→ **Exercise**
Locate the line that contains "Task: Open Search with the magnifier icon" in the data that follows. Copy it and every subsequent line to the end, exactly, excluding pictures.

Saved entries
##############################

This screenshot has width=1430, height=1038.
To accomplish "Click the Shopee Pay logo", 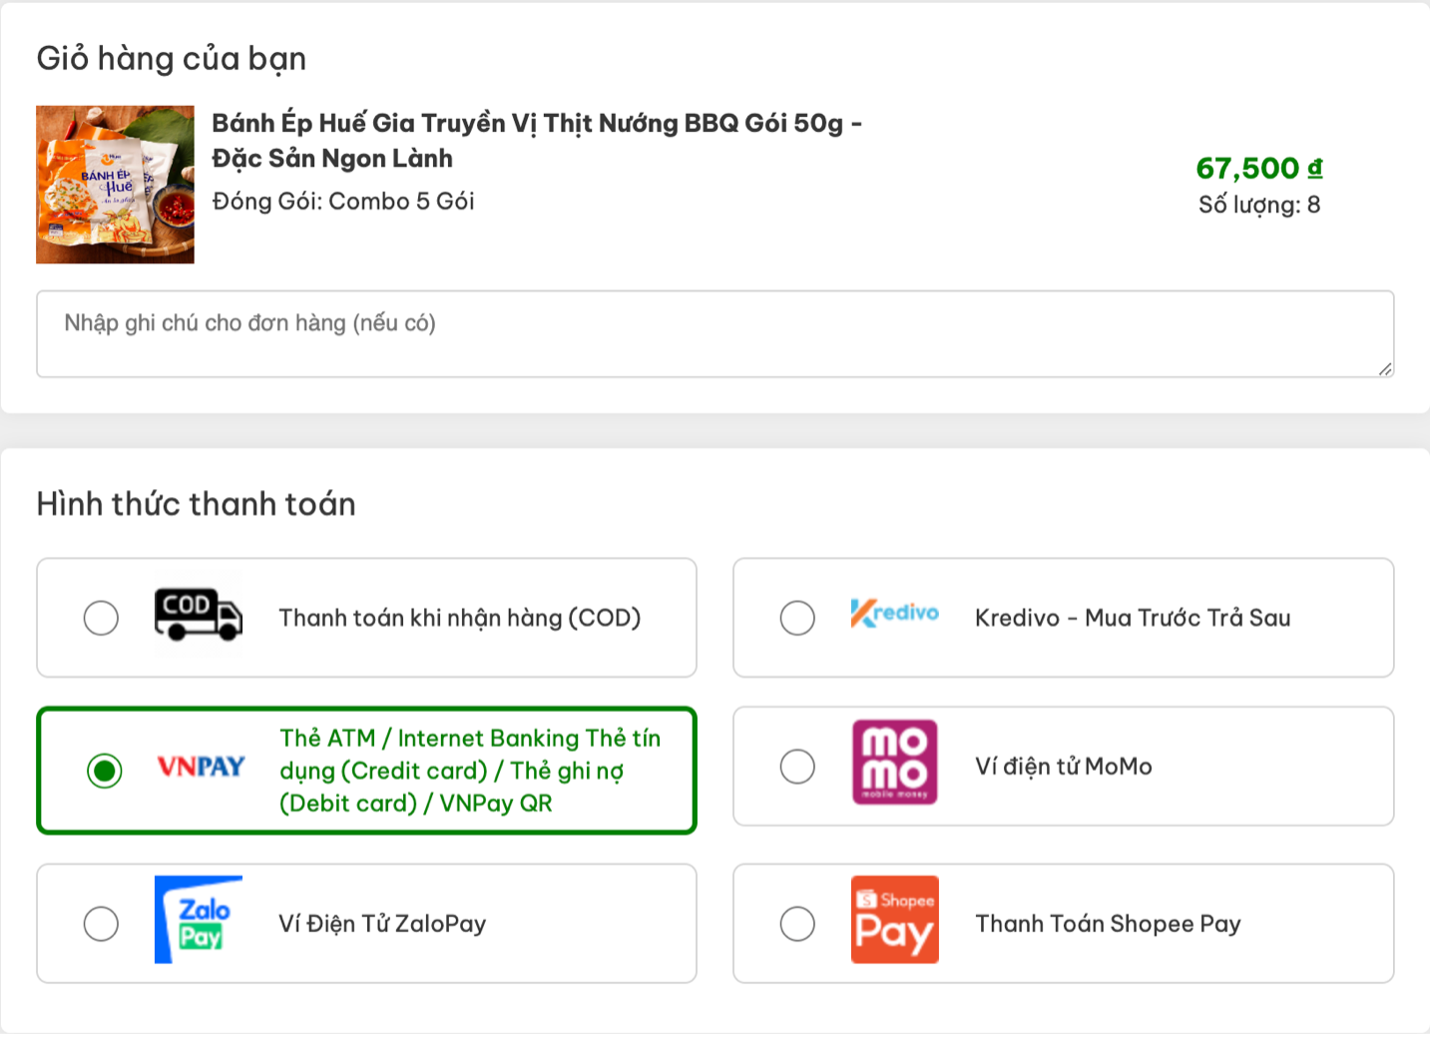I will (x=894, y=920).
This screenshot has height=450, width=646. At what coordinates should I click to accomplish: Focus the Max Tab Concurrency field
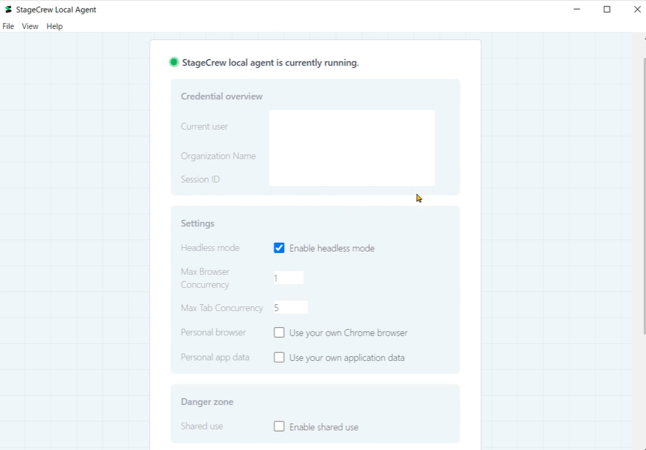[290, 308]
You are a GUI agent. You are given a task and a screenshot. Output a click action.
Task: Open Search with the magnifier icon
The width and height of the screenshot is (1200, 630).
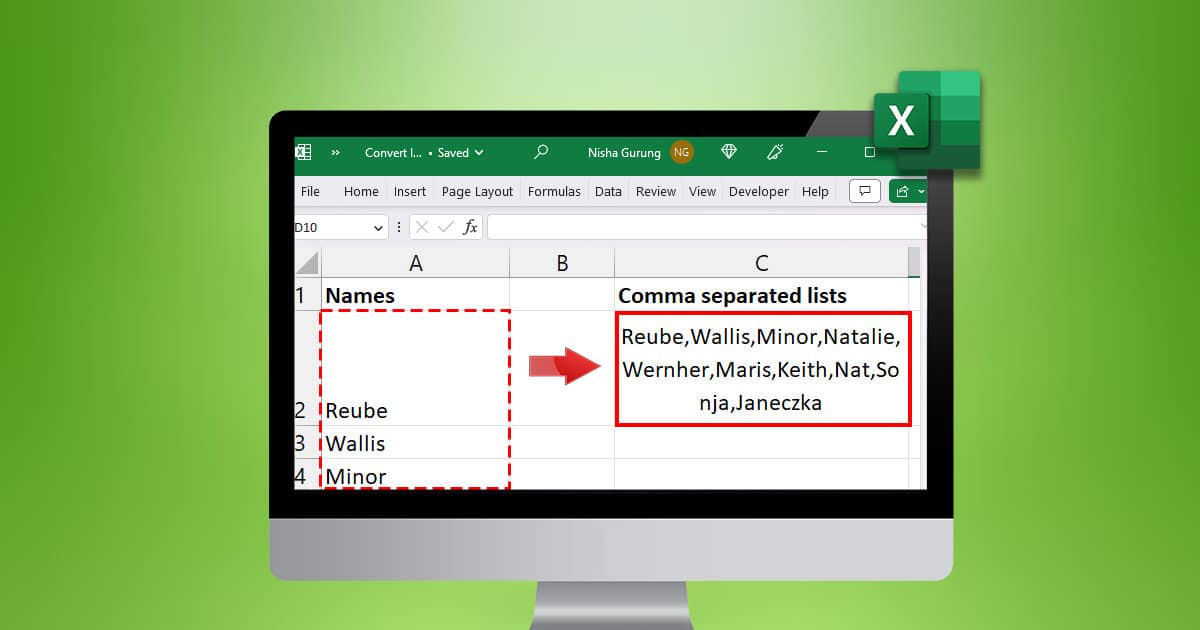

##############################

→ **Response**
Task: Open Search with the magnifier icon
The width and height of the screenshot is (1200, 630).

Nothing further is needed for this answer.